All observational magnitude should be expressed in the following way:

**Magnitude = (measured magnitude ± uncertainty) measured unit **

where:

**measured magnitude**: is the numeric value obtained with the measurement instrument.

**uncertainty**: commonly called "measurement's error", expresses the symmetrical interval, with center in the measured magnitude, as the most probable place where this magnitude is.

**measured unit**: is the unit of measurement used to express the magnitude of the phenomenon obtained with the measurement instrument (°, sec,", cm3, kg, etc).
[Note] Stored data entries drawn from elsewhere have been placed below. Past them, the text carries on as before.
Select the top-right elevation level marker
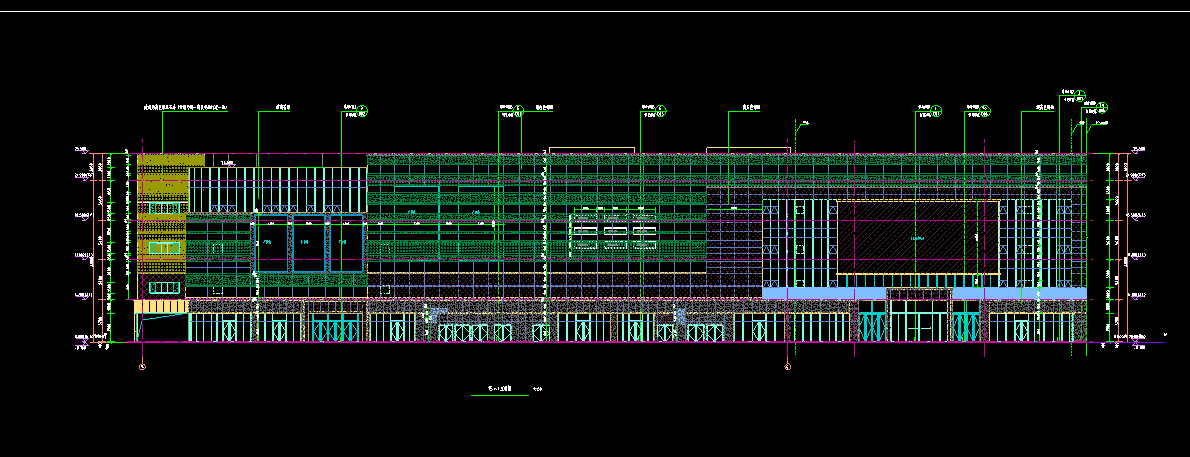This screenshot has height=457, width=1190. (1136, 150)
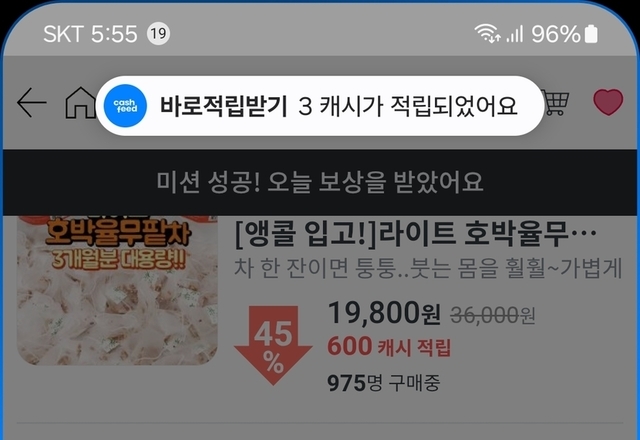Open the shopping cart icon
This screenshot has height=440, width=640.
(x=557, y=102)
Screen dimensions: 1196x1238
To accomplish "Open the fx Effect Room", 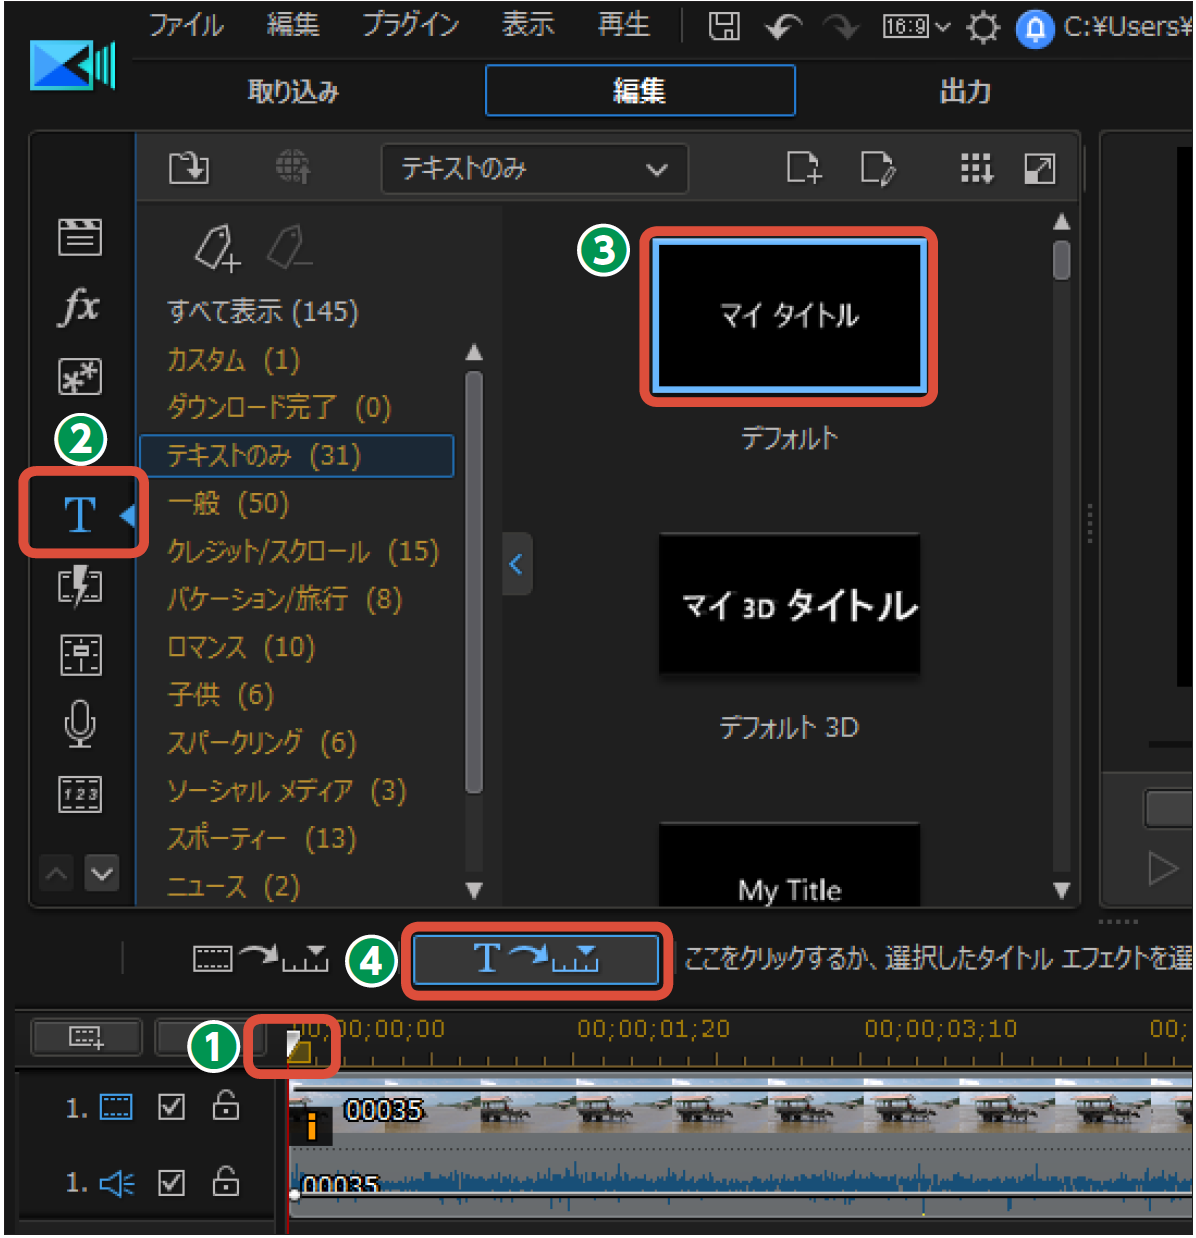I will [80, 306].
Example: AS = (3.00 ± 0.13)", also, AS = 3.00" ± 0.13", mean the most probable value of the AS is in the interval (3.00-0.13, 3.00+0.13)", or (2.87,3.13)".

The resolution of a graduated scale is the smallest discernible interval in that scale, that is to say the smallest distance between two successive divisions.

In a direct reading scale instrument(continuous scale), like a ruler, a protractor, or an analogical chronometer (with needles), the instrumental uncertainty or "instrumental error" denominated "ie", can be defined as: ie = resolution / 2

Ex: if our ruler has intervals of 1 mm, its resolution is of 1 mm, then the instrumental uncertainty "ie" is of 0.5 mm; if our protractor has intervals of 1°, its resolution is of 1°, then the instrumental uncertainty is 0.5°.

In instruments with indirect reading scales(discreet scales), as a digital chronometer, the instrumental uncertainty should be defined as:

ie = resolution

Ex: if our chronometer shows in its screen a time up to hundredths of second, its resolution is of 0.01 sec, then the instrumental uncertainty is of 0.01 sec. But this general rule should be applied carefully, because every observer often introduces imprecision to the sensibility of the apparatus. In such cases there is no general strategy to search for errors, and the observer should make reasonable estimations of the error he's made: when time is measured with a chronometer with a resolution of 0.01 seconds, the main limitation is not the apparatus precision, but the synchronization errors made by the observer when he presses the button, which are estimated in not less than 0.2 – 0.3 seconds. This is the error that should be applied to this type of measurements.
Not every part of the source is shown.